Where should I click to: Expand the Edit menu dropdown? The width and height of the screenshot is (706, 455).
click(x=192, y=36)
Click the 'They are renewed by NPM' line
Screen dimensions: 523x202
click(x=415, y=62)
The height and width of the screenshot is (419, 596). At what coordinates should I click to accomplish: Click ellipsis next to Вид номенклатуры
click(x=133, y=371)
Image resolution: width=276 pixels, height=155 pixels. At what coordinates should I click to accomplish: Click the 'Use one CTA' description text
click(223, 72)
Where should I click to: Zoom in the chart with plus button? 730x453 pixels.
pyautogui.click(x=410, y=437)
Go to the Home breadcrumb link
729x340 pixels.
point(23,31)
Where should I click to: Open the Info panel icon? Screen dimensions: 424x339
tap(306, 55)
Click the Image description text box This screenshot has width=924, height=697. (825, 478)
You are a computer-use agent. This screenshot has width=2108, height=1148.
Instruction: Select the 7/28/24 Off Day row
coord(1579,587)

...

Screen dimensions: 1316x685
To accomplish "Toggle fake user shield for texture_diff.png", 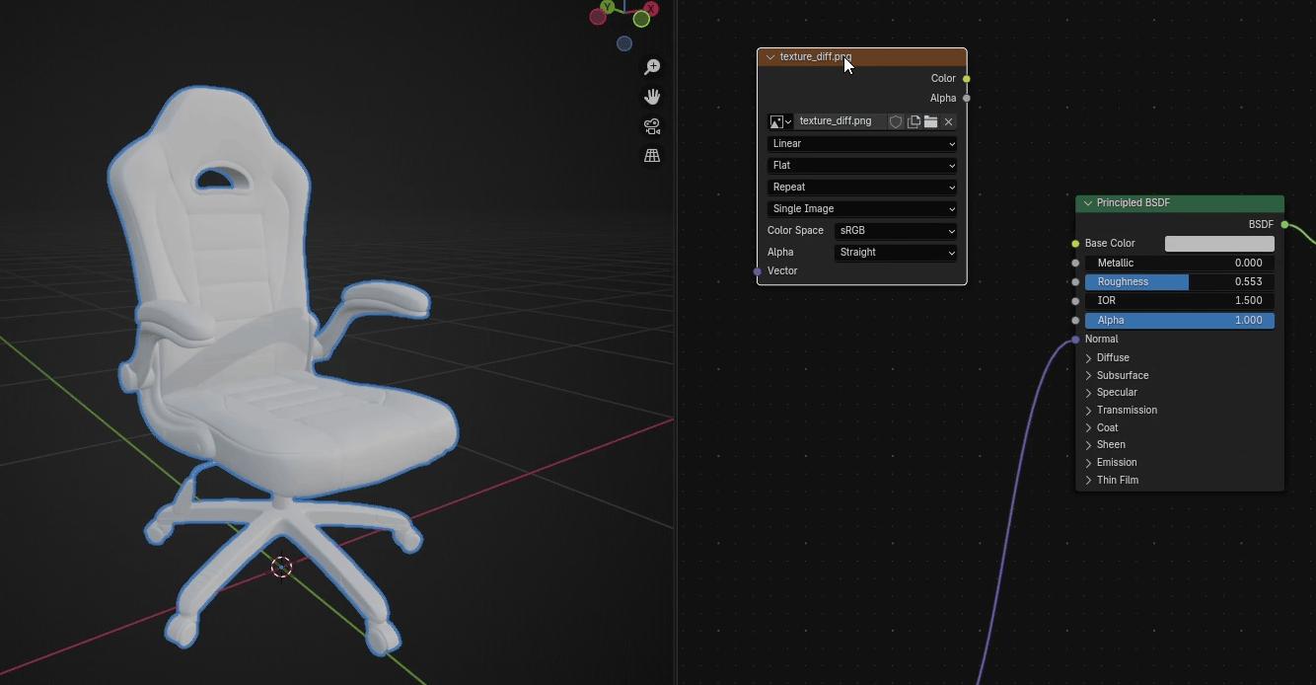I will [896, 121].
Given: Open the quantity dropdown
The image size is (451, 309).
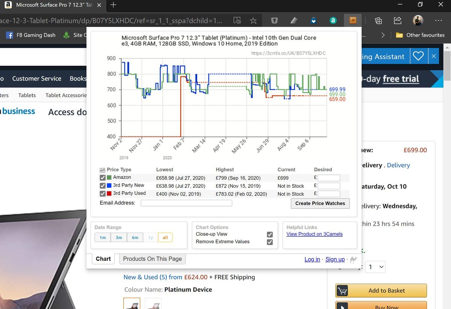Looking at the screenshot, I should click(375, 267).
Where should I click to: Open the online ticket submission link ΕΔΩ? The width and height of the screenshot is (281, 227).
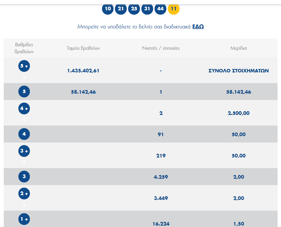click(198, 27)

**Problem description**
Scan the material above for the word "This". Copy each line where it occurs.

**Exercise result**
Click the Image description text box This screenshot has width=924, height=697. (825, 478)
You are a computer-use agent. This screenshot has width=2108, height=1148.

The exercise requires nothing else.